UV photofragment spectroscopy and IR–UV double
resonance
methods are used to determine the structure and spectroscopic responses
of a three-dimensional [2.2.2]-benzocryptand cage to the incorporation
of a single K+ or Ba2+ imbedded inside it (labeled
as K+-BzCrypt, Ba2+-BzCrypt). We studied the
isolated ion-cryptand complex under cryo-cooled conditions, brought
into the gas phase by nano-electrospray ionization. Incorporation
of a phenyl ring in place of the central ethyl group in one of the
three N-CH2-CH2-O-CH2-CH2-O-CH2-CH2-N chains provides a UV chromophore
whose S0–S1 transition we probe. K+-BzCrypt and Ba2+-BzCrypt have their S0–S1 origin transitions at 35,925 and 36,446 cm–1, respectively, blue-shifted by 174 and 695 cm–1 from that of 1,2-dimethoxybenzene. These origins
are used to excite a single conformation of each complex selectively
and record their IR spectra using IR–UV dip spectroscopy. The
alkyl CH stretch region (2800–3000 cm–1)
is surprisingly sensitive to the presence and nature of the encapsulated
ion. We carried out an exhaustive conformational search of cage conformations
for K+-BzCrypt and Ba2+-BzCrypt, identifying
two conformations (A and B) that lie below all others in energy. We
extend our local mode anharmonic model of the CH stretch region to
these strongly bound ion-cage complexes to predict conformation-specific
alkyl CH stretch spectra, obtaining quantitative agreement with experiment
for conformer A, the gas-phase global minimum. The large electrostatic
effect of the charge on the O- and N-lone pairs affects the local
mode frequencies of the CH2 groups adjacent to these atoms.
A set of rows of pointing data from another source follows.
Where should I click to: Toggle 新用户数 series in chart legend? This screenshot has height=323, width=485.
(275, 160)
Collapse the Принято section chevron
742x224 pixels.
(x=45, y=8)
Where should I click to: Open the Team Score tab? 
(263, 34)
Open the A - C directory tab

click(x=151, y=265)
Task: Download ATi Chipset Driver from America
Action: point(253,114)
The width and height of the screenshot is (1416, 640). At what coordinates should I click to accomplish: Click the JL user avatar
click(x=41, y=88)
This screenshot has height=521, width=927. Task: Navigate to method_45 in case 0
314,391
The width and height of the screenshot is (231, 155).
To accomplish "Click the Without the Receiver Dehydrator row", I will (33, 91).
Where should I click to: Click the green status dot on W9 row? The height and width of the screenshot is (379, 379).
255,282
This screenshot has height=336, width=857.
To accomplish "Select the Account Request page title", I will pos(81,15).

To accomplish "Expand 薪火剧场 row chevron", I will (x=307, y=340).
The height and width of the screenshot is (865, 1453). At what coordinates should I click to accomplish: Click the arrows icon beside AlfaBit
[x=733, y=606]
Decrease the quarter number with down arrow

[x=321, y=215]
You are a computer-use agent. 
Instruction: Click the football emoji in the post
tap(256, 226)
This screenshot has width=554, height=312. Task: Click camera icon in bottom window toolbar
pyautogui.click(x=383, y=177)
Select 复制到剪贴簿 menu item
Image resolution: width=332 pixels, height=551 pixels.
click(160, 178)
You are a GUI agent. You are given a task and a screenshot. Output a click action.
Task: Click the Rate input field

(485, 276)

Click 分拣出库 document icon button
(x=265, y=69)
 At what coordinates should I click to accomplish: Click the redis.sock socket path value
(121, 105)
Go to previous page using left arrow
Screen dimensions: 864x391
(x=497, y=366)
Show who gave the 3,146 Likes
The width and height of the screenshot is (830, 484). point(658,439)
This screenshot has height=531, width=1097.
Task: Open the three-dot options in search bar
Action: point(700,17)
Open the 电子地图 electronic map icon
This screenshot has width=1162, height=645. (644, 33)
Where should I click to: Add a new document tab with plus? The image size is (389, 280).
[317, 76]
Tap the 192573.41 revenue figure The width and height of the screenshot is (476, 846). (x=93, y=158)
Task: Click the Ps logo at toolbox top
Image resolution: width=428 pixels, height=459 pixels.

The localized CH2 scissors modes are pushed up in frequency
by the adjacent O/N-atoms so that their overtones have little effect
on the alkyl CH stretch region. However, the localized CH2 wags are nearly degenerate and strongly coupled to one another,
producing an array of delocalized wag normal modes, whose highest
frequency members reach up above 1400 cm–1. As such,
their overtones mix significantly with the CH stretch modes, most
notably involving the CH2 symmetric stretch fundamentals
of the central ethyl groups in the all-alkyl chains and the CH stretches
adjacent to the N-atoms and antiperiplanar to the nitrogen lone pair.